Thanks for this gaialice. I've been trying to figure this out and perhaps you have a better understanding of this... that is, what is the benefit of cio? It's clear, for instance, that major corps like nestle campaign aggressively to discourage women from bf, in order for the corps to make $$$$. So who is it that's making money off of cio? Here's the thing... I step back and REALLY look at this question and one possible reason comes to mind. Simply, in a capitalistic society, every individual is responsible for his/her fate. Therefore, if you're sleep deprived bc of your baby, then you're not at the top of your game which, in turn, might lead to loss of job, loss of promotions, etc... So then cio is seen as helping parents to sleep so that they can be on top of their game.
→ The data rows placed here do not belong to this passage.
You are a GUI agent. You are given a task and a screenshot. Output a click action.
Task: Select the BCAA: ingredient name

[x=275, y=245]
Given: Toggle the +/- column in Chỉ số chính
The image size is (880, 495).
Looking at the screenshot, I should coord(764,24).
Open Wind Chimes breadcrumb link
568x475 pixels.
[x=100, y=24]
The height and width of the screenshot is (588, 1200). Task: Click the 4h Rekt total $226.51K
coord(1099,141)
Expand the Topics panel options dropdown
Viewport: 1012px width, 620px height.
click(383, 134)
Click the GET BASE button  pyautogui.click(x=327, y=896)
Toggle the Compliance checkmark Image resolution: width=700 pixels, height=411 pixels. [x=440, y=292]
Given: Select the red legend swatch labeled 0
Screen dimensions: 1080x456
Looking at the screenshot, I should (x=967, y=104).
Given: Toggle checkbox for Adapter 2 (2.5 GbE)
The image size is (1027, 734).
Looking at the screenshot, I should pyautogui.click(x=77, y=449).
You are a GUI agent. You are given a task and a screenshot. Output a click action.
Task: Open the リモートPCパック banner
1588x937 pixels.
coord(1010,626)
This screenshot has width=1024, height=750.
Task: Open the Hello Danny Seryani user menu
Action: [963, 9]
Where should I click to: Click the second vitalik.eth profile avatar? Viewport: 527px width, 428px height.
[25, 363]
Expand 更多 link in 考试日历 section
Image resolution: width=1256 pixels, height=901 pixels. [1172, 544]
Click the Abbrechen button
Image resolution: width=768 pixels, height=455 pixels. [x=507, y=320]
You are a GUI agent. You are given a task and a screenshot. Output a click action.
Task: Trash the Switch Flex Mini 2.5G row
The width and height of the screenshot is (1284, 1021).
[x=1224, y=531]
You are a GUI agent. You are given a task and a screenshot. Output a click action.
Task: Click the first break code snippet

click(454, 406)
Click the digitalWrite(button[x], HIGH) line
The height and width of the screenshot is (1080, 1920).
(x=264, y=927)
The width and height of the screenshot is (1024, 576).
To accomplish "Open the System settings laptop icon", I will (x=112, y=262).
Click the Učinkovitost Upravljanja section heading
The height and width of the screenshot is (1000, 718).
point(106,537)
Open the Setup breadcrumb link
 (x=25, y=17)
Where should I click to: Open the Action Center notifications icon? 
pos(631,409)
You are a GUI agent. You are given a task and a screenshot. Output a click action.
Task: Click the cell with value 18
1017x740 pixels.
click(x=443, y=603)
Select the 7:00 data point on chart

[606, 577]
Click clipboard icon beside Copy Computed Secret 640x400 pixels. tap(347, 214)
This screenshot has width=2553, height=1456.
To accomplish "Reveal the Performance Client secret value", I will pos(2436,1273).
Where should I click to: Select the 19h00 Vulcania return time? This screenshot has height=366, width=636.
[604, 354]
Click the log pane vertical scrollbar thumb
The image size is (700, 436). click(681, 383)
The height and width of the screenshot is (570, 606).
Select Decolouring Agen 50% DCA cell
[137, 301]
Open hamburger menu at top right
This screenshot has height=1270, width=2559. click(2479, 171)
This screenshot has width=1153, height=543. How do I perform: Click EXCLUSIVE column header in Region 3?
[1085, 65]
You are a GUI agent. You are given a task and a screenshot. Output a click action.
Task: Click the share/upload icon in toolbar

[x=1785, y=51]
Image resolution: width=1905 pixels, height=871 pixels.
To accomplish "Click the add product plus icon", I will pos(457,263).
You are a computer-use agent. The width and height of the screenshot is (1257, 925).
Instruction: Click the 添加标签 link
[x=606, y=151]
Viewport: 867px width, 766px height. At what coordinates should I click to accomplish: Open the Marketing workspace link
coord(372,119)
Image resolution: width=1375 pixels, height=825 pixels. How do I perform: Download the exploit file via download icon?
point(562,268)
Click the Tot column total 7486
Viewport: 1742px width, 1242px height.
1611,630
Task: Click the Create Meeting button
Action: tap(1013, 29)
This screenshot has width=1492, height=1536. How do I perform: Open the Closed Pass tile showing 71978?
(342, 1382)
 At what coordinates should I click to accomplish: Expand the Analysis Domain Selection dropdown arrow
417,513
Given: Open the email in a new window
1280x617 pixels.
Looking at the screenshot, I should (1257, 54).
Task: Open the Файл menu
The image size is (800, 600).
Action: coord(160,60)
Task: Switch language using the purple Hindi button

But then I think... this makes absolutely NO sense! While there might be long stretches of all-nighters, I still think I get more sleep than the average cio family... am I wrong?


----------



## sdm1024 (Sep 4, 2006)

Quote:

What really worries me though is that 'these' mothers spend so much time and money doing research and buying the best buggy, cot, bouncer chair, swing, clothes, etc.... But when it come to this. They dont think. They dont research. They just do it. And if they are not sure...they will only ask 'How do you do it?' (yet - on a side not - when it comes to 'my parenting' techniques, they want 'proof' and 'research' thats its 'better/good/etc'...but wont even think twice about leaving their child to cry like that!!!....it makes me so frustrated, angry and sad all at the same time! ugh!!!)
I completely agree.

I've just stopped talking to the mainstream about co-sleeping anymore, beacuse I can't understand thier thinking and disconnect from their own children.

Ok, and here's a little OT vent.....since when did Pediatricians become the authority on everything related to parenting????? I can't stand when an MD tells me how to parent my children.


----------



## goodheartedmama (Feb 1, 2007)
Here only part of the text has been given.